1.2 This practice shall register performance of the building element under specific hose stream conditions. It shall not imply that, either after exposure or under other conditions, the structural capability of the building element is intact or that the building element is suitable for use.  
1.3 The result derived from this practice is one factor in assessing the integrity of building elements after fire exposure. The practice prescribes a standard hose stream exposure for comparing performance of building elements after fire exposure and evaluates various materials and construction techniques under common conditions.  
1.4 The values stated in inch-pound units are to be regarded as standard. The values given in parentheses are mathematical conversions to SI units that are provided for information only and are not considered standard.  

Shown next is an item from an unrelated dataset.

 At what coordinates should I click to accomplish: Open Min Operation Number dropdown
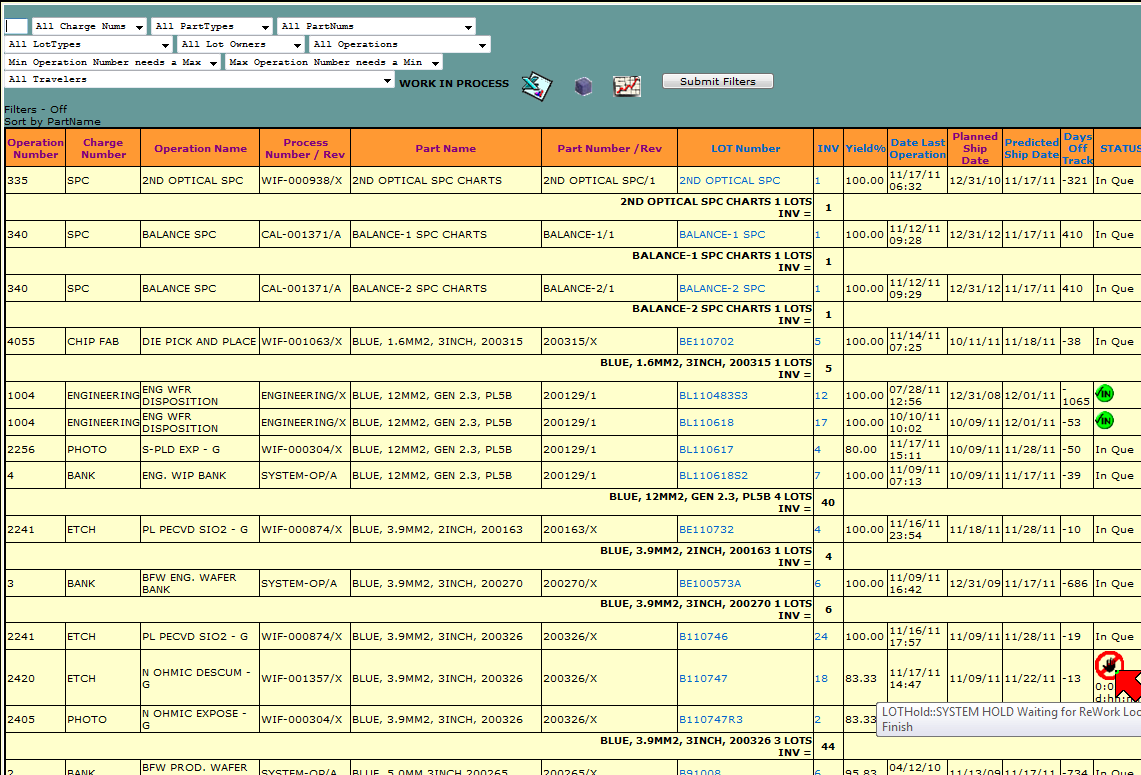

1.5 The text of this standard references notes which provide explanatory material. These notes shall not be considered as requirements of the standard.  

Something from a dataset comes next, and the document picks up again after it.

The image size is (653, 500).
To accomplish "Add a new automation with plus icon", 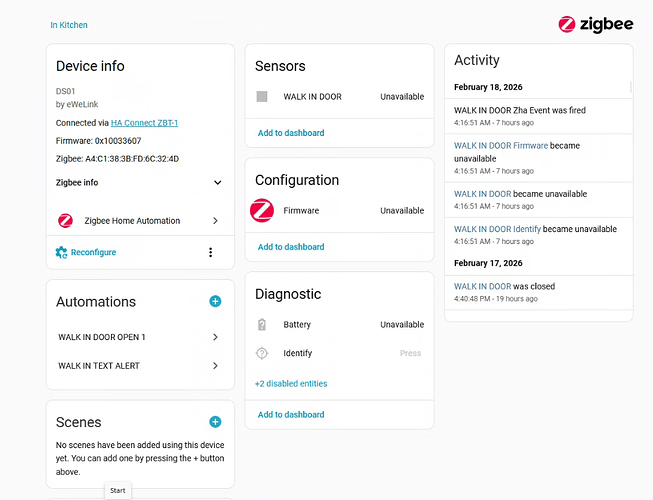I will click(215, 301).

1.6 This fire standard cannot be used to provide quantitative measures.  
1.7 This standard does not purport to address all of the safety concerns, if any, associated with its use. It is the responsibility of the user of this standard to establish appropriate safety, health, and environmental practices and determine the applicability of regulatory limitations prior to use.  
1.8 This international standard was developed in accordance with internationally recognized principles on standardization established in the Decision on Principles for the Development of International Standards, Guides and Recommendations issued by the World Trade Organization Technical Barriers to Trade (TBT) Committee.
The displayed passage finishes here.